夏宇轩笑着转向他,火焰映红了他的身后,长发翩然的他就像即将化为泡沫的人鱼。
“但我想还是会的,永远都会。那么,你呢?”
——有没有,爱过我?
我一直都在等待那个答案,等你来亲口告诉我……
梦境就这样渐渐散去,莫君黎再次睁开眼睛,发现他正躺在医院重症病人的床上。
他这才意识到,这里已经不是船上,而是,英国的某家医院。
床上的莫君黎稍稍动了动,立即感受到了一股从内部传来的阵痛。
受损的内脏器官似乎还没有从漫长的休眠中苏醒过来,肚子上有很长的手术后的缝线,看上去有点触目惊心。不过好在,除了这些之外手脚都还健全,神志也很清醒。大概,能在那场千人殒命的惨烈海难中生还,已经是不幸中的万幸。
莫君黎扭头,不出所料地看到了伊莉娜。
她化了不浓的淡妆,但眼角红肿的痕迹是妆容遮掩不掉的。也许她又哭过了,也许就在刚才。莫君黎突然发现她在不知不觉中苍老了很多,印象里他第一次见到伊莉娜的时候,将她错当成了邻家搬来的姐姐。那时候她还很年轻,刚刚18岁的花季,笑得甜美迷人。
“你就是莫君黎吧?Hello,叫我Irina就好。”
她让莫君黎直呼了她的名姓,而在那之后,莫君黎才知晓她就是父亲续娶的女人。
那时候莫君黎一直觉得这件事有点滑稽可笑,生母在他很小的时候就因病去世了,他对那个女人的印象很模糊,甚至已经记不清楚她的模样了。所以莫君黎也并不思念她,或者说,有点冷血。这个家里有没有母亲,对他来说没有什么区别。
所以莫君黎很不明白生性温和懦弱像绵羊一样的老好人父亲,怎么会在他成长到16岁的那一年,想到续弦。而且对象还是一个只比他大2岁的年轻女子。

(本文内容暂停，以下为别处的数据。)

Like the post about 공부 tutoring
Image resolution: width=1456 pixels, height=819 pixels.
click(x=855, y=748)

“阿黎,来,快叫妈。”莫仁豪在局促地笑着,催促莫君黎道。
“……”莫君黎看着父亲,又看着伊莉娜,露出了像是撞破□的鄙夷眼神。
——妈?要不要这么好笑?
莫君黎没有叫伊莉娜,而是把门一摔,扭头跑掉了。
当晚莫君黎没有回自己的家,一个人在街头游荡,天黑了又没有地方可去。漫无目的地四处晃了半天,莫君黎才发现他鬼使神差地站在了夏宇轩的家门口。
“喂,我想搬过来借住。”
他对打开门诧异地望着他深更半夜敲门的夏宇轩这样说。
“怎么回事?跟你爸吵架了?”夏宇轩问他。
“……”莫君黎选择无视他的问题。
和夏宇轩躺在同一张床上,大睁着眼睛望着黑暗中的天花板,完全是离家出走的少年满怀心事,莫君黎想了想又说,“还有,如果有个漂亮的女人来找我,跟她说,我不在这里。”

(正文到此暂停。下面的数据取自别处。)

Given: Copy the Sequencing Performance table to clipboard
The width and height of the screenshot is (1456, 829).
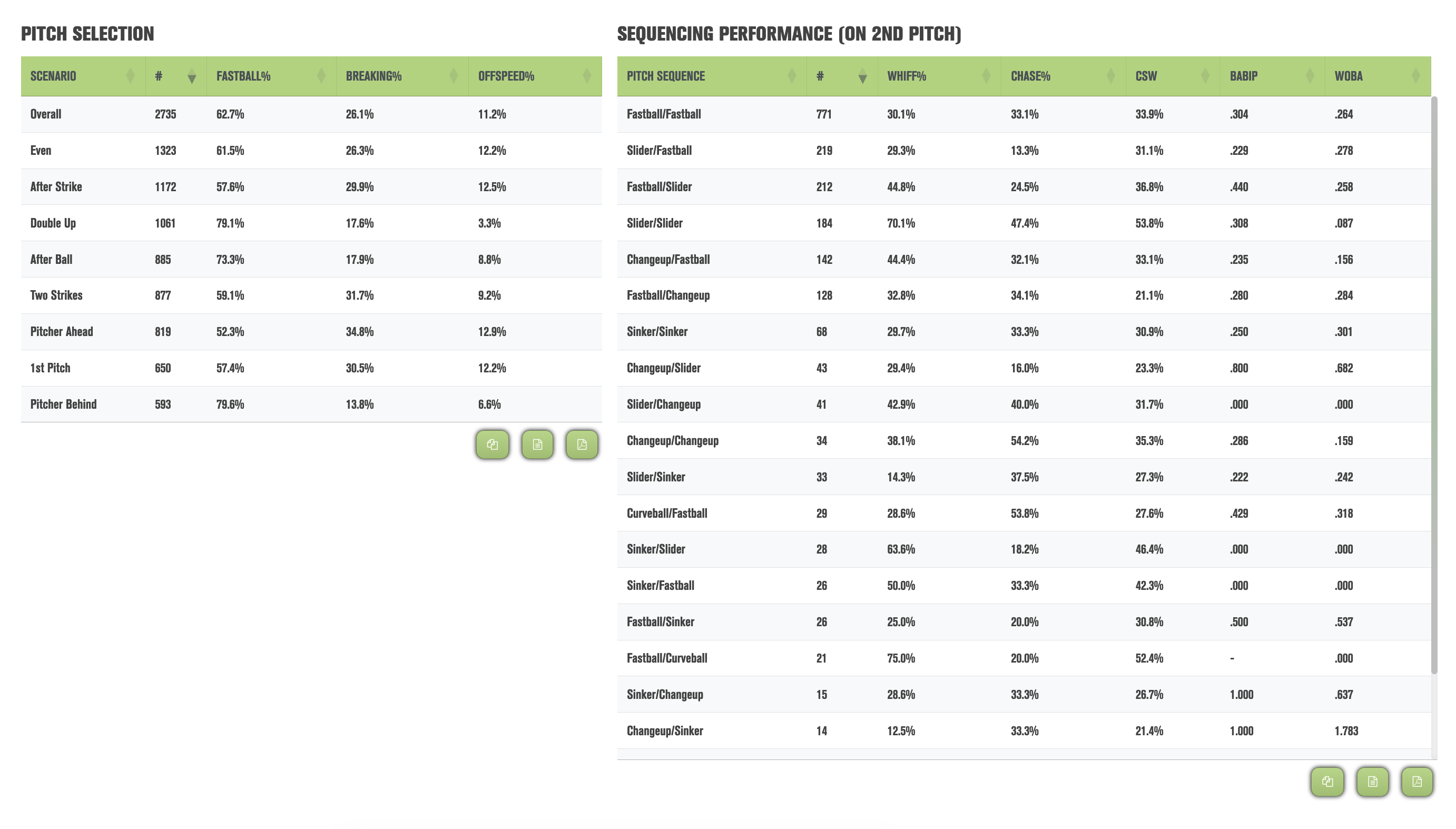Looking at the screenshot, I should [x=1327, y=781].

回忆便在这一刹那停顿,莫君黎突然发现,他似乎,从来都没有叫过她母亲。
伊莉娜,这个名义上是她继母的年轻女子。
当然,那时候莫君黎同样不知道,在伊莉娜的眼里也从未将他看作是自己的儿子。她接近莫仁豪的目的,不过是那个想要成为“王”的男人野心中小小的一步——用美色的诱惑,让莫仁豪迷恋上自己并最终答应娶她,借机来侵吞莫家的财产。
这绝非一般女人能实现的心机与胆识,但伊莉娜完成的很漂亮。
如果说,什么是她这次任务里唯一的败笔,那便是——
她爱上了,她负责勾引的男人的儿子。
一场不伦而禁忌的恋情。
日后莫君黎也时常会想,他对伊莉娜的感情,究竟是爱是恨。
如果是恨,那么他有充足的理由,这样一个害得莫家家破人亡的红颜祸水。
但如果是恨,莫君黎却发现伊莉娜从未做过任何加害于自己的事情。她能对任何人残忍,但对他,她始终是心软的。她违背了命令从莫仁杰的迫害中救了他,把他秘密遣送回香港。
伊莉娜对他说,“你想夺回属于你的一切,就不能像你的父亲那样,做一只羊圈里温顺懦弱的绵羊。你需要去成为一头狮子,威风凛凛,号令百兽的野兽之王。用锋利的牙齿和爪子咬断敌人的喉咙,让他们不敢再觊觎你的所有物。”
如果没有她,当年一无所有的他或许撑不到,一步步夺回自己的一切。
莫君黎突然想起,他曾经和伊莉娜一起经过一片野生的苹果园,正值苹果成熟的季节。莫君黎便打算爬上树去摘果子,而伊莉娜对他摇头,“这些树上的都是野果,一定不是甜的。”
“为什么?”莫君黎问。
“因为不是所有的花,都能结出果实的。有些花,开的太早,有些,开的太晚。还有些,本就不应该开花。所以很多时候,付出的再多未必会有结果。就算有,大概也是苦涩的。”
莫君黎于是摘下一颗苹果咬了一口,果然,又酸又涩。
多年之后他再想起,才发现它的滋味,恰如同,无果的恋情。
莫君黎想伊莉娜始终是对他有情的。恩情,亲情,爱情,不管是哪一种。
也不管,那种感情,是否真的会有结果。
思绪从回忆回到眼下,背对着他的伊莉娜并没有注意到莫君黎醒来了。她正坐在凳子上,给旁边吵闹着要吃苹果的姬儿削一只苹果。她的面容是平和的,安详的,带着些许母亲的慈蔼。这让莫君黎不禁有些感慨,不管是表面多么强势心机多么深沉的女人,大概在面对孩子的时候,都会情不自禁地生出一种本能的母性和爱意。
她已经39岁了,已经过了女人最黄金美好的年岁。
她一直在渴望当一个母亲,但她从来,没有成为过一个真正的母亲。
“Irina。”莫君黎出声叫了她。
伊莉娜的动作明显地僵硬了一下,捏在手里的苹果抖了抖。她缓缓地回过头来,看着他,眼睛睁大了几分,里面流露出惊喜与难以置信交替的光芒。然后她咬紧了嘴唇,似乎在抑制着让自己不要哭出来,或者冲上去对他大声尖叫。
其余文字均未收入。